And having access to all the layers within Pangeo can help in understanding what you do and optimizing things better.
So in the end, as you said, there are sufficient differences in the design and the target audiences to have the need for both approaches, but also room for improvement on their similarities.
Some questions I have about OpenEO
If I understood correctly, various back-ends implementations don’t necessarily implements all the existing processes. What level of compatibility and workflows sharing can we expect when working with several OpenEO providers? One back-end based on Spark will probably not behave like another based on Pangeo?
How easy it is to optimize processing at scale, do you need some understanding of implementations and dataset formats/chunking?
What drove the API design logic with processes and MapReduce operations? If I understood correctly, it’s not an OGC standard (but you’re aiming at it?), is it still based on some OGC standards (I hear things in the talk about OGC APIs)? How the different processes were defined?
Am I correct when I say that OpenEO is a client/server architecture? The client will send request to a centralized server (one for each OpenEO provider), that then relays the request to the back-end?
Subjects on which OpenEO and Pangeo can work collaboratively
You already identified most of them!
Provide a re-usable Pangeo based OpenEO backend, work already in progress. This would mean then that if you already provide a Pangeo platform, you could more easily provide a OpenEO interface. Is there some Open Source development ongoing somewhere?
Based on this, provide a way to use OpenEO on everyone’s laptop with any datasets. But will it be as simple and installing a Conda environment?
At least, it would be really nice if we could provide some ways to access the same datasets with both Pangeo and OpenEO. As we are often working with the same technology stack, maybe this would be possible with some OpenEO providers? This would be nice if a user could chose between using Pangeo API or OpenEO when working on a given data center.
Or maybe we should look for cooperation on lower level libraries like STAC, Zarr or any storage format or infrastructure optimizations?
thanks for this extensive post. I’ll try to comment/reply to it step by step.
Your summary of openEO sounds pretty accurate. The supported programming languages can be extended pretty easily by lightweight new clients in e.g. Julia or Java. One important aspect that you did not explicitly mention is the availability of the openEO processes, which are actually more important for interoperability than the API itself.
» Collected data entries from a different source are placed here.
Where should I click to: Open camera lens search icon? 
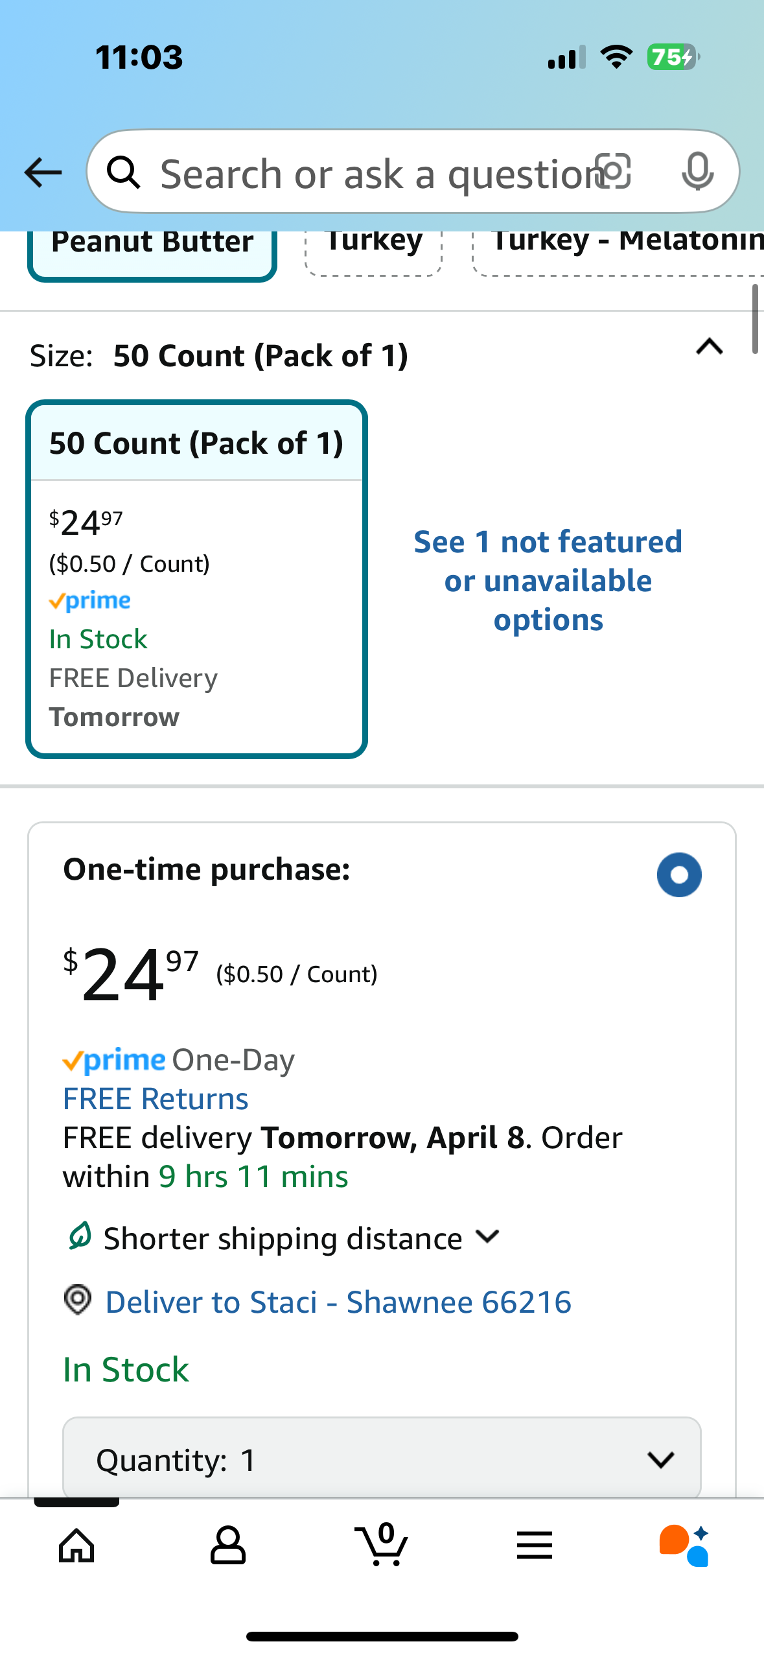click(612, 172)
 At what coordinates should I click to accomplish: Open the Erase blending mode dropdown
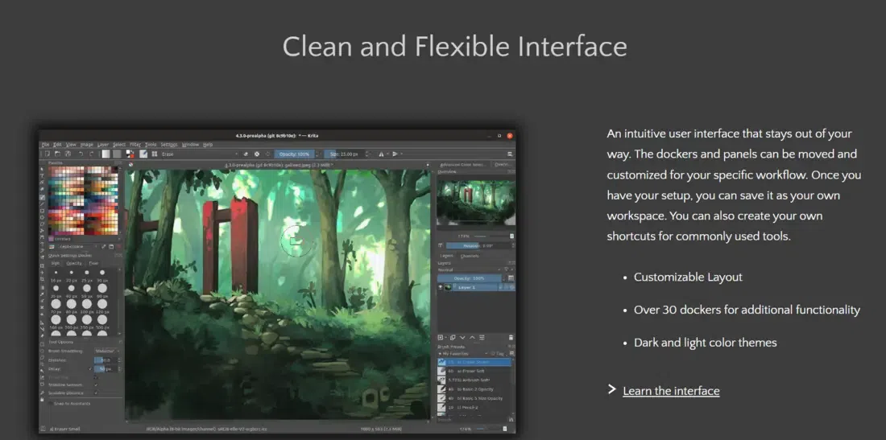(x=200, y=154)
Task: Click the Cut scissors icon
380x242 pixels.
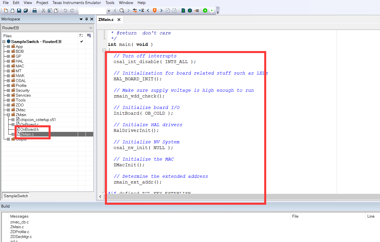Action: 43,11
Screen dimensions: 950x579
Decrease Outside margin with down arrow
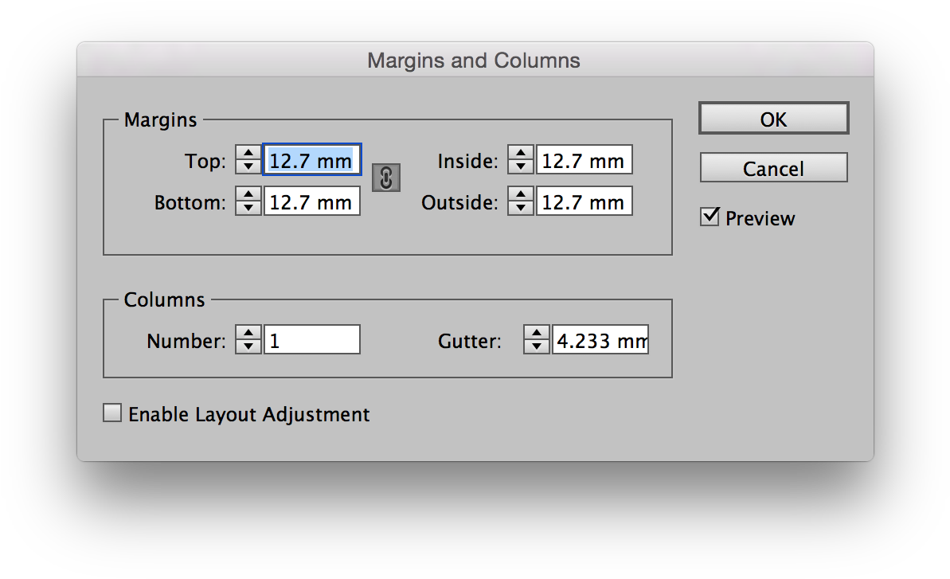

Indeed, although not all users use the Pangeo stack so for many there’s a learning curve anyway (think other languages, new students, …). The scaling from small datasets to larger datasets is often non-trivial and could be easier with openEO (assuming the back-end implementation is good enough). Also, working with some data scientists in the past has shown that often their understanding of the technology (e.g., xarray) is very barebone and they barely get things done. But that’s true for all ecosystems and languages. Another example is that if you have a team of e.g. R and Python programmers, it is nice to just let them use the same thing so they can collaborate more easily.
Indeed, that’s an open issue we try to mitigate with the following approaches right now:
Improve remote debugging capabilities
We are implementing a “local back-end” so that you can compute and experiment locally
In openEO Platform, we are implementing a more interactive approach similar to GEE so that you can show results on a map more easily and more rapidly.
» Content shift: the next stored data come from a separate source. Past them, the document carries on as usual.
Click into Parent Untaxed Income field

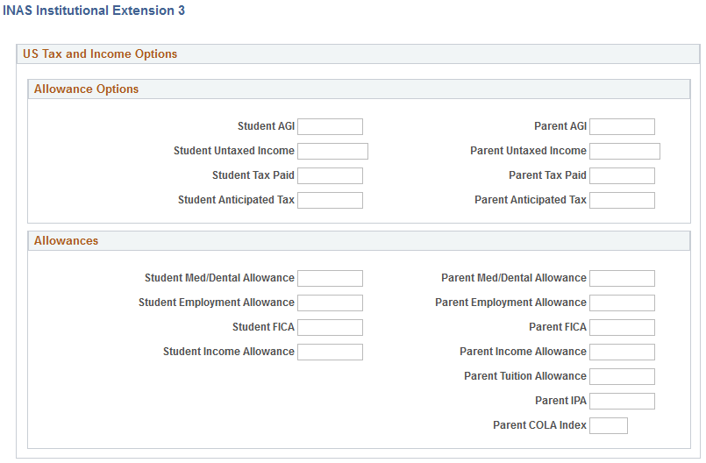point(624,152)
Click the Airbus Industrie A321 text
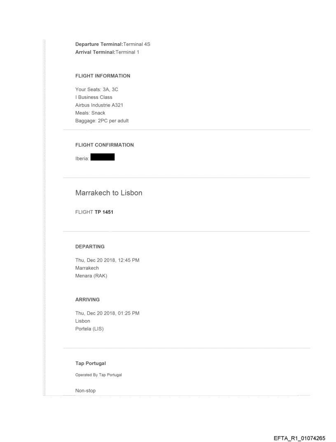Screen dimensions: 336x442 99,105
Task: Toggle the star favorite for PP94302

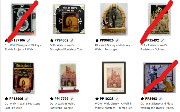Action: pos(52,40)
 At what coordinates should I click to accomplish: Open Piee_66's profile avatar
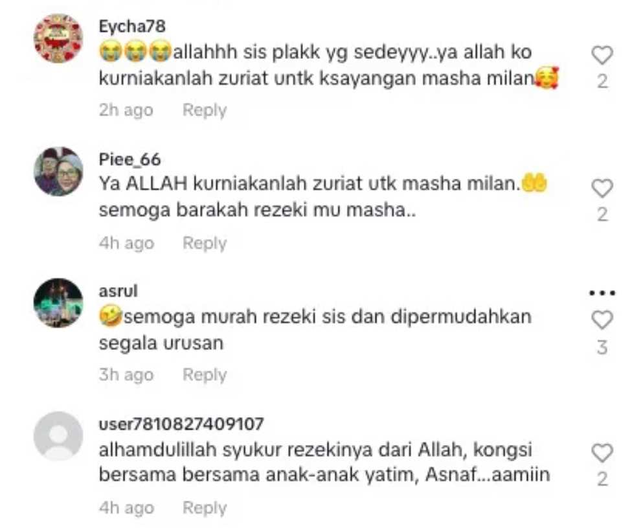click(58, 171)
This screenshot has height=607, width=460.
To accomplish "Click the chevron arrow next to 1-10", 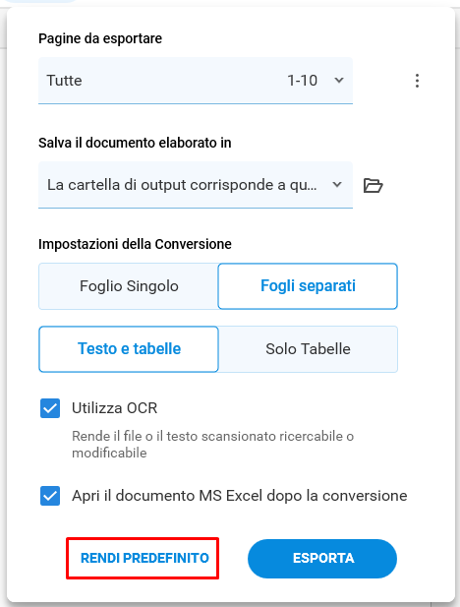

Yes, I know it. It’s actually on the pinboard right behind me.
When we started we did not find any comparable technology that lets us work across languages in a reproducible way on large datasets. And I still don’t really see one so I feel like there’s good reasoning to have openEO around unless a well established project gets ported and adopted across languages, e.g. an xarray API for R and Julia with simplified approaches for scaling up.
Yes, for example https://editor.openeo.org/?server=https%3A%2F%2Fopeneo.cloud&discover=1
Although the model building doesn’t make it a lot easier as you still need to (implicitly?) understand important aspects of (functional) programming and data cube handling. Ideally, it would get more into a direction where can just formulate what you want to know instead of thinking about what reducers, filters etc are. But that’s a whole new story and out of scope for openEO. It could be built on top of openEO, but it could also be built on top of the Pangeo stack.
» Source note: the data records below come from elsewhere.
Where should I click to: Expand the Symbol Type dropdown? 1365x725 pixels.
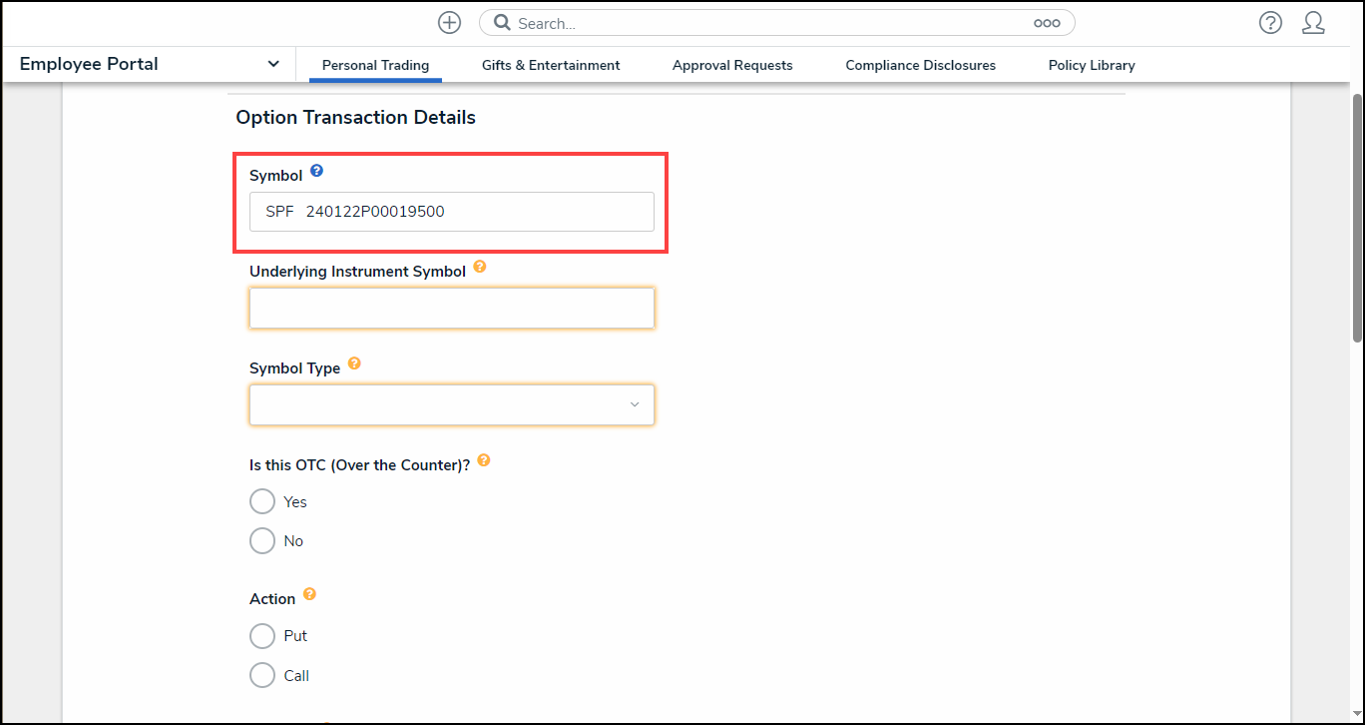click(452, 405)
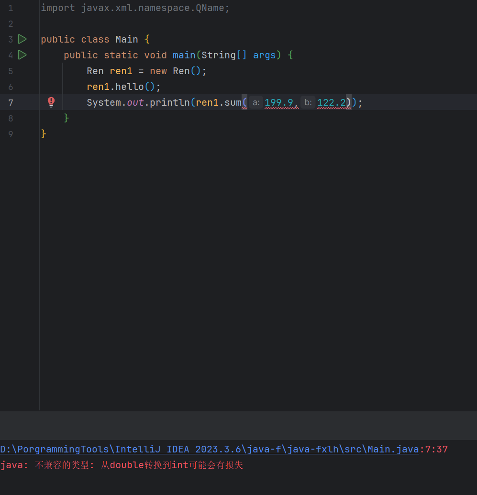Click the println method name
This screenshot has width=477, height=495.
[x=169, y=102]
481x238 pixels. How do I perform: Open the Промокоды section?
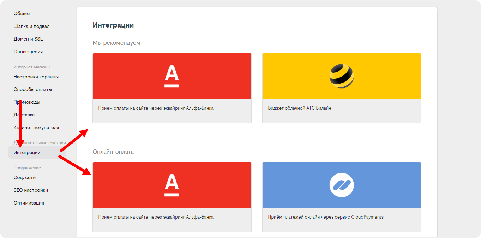coord(27,102)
It is very complex indeed, but it will be done by software engineers in the background (ideally). Users don’t and usually can’t work on that aspect. It’s hidden from them so that they don’t need to care. Users implicitly tell the implementation how to optimize by choosing the data cube processes. So by telling what you want to achieve the backend can draw conclusions and optimize correspondingly.
Yes, each back-end can choose which processes to implement. They can also implement custom ones and users can create new processes, too. We are aware that this might reduce interoperability a bit, but usually, we see a similar set of processes being implemented and for openEO Platform for example we have a set of core processes defined that a back-end must support: Processes | openEO Platform Documentation
It’s fine if some back-ends implement only a small subset and work in their own niche for example. As long as there are enough back-ends around that are similar so that you can switch between them, we are fine with it. The openEO Hub for example lets you paste a process graph and show all compliant back-ends so you can choose where to run it. Usually, it shows multiple of them.
That’s what the process descriptions actually try to reduce as much as possible so that the result a process generates on Spark and Pangeo-based is actually comparable (with regards to the computed values, not with regards to performance or so). This is an additional burden, of course, but if you start with openEO usually that’s one of your goals anyway. There will be subtle differences that we can’t always neglect but we ran some experiments where multiple back-ends with different tech stacks actually returned comparable results and the main differentiator was often just the pre-processing of the datasets.
From a user perspective, dataset formats/chunking is usually not an issue, but sometimes it is (unfortunately) still the case that some understanding of the implementation is required. That will reduce over time with the implementations getting more mature.
Could you elaborate a bit more on what you are heading for?
Yes, right now it is not an OGC standard. We may submit it as an OGC community standard in the future. We tried to built on top of OGC standards though, but when we started we were still stuck with the old OGC standards and the OGC APIs were mostly not there yet. Still, we aligned a lot in the past. So we re-use many of them as much as possible for the basic API architecture, maps, tiles, data discovery etc. What we explicitly do not align with is OGC API - Processes as it doesn’t have a good way to freely chain processes yet and also, most importantly, OGC doesn’t define processes at all. But that’s actually the most difficult part that openEO solves. The API itself is rather slim compared to the processes.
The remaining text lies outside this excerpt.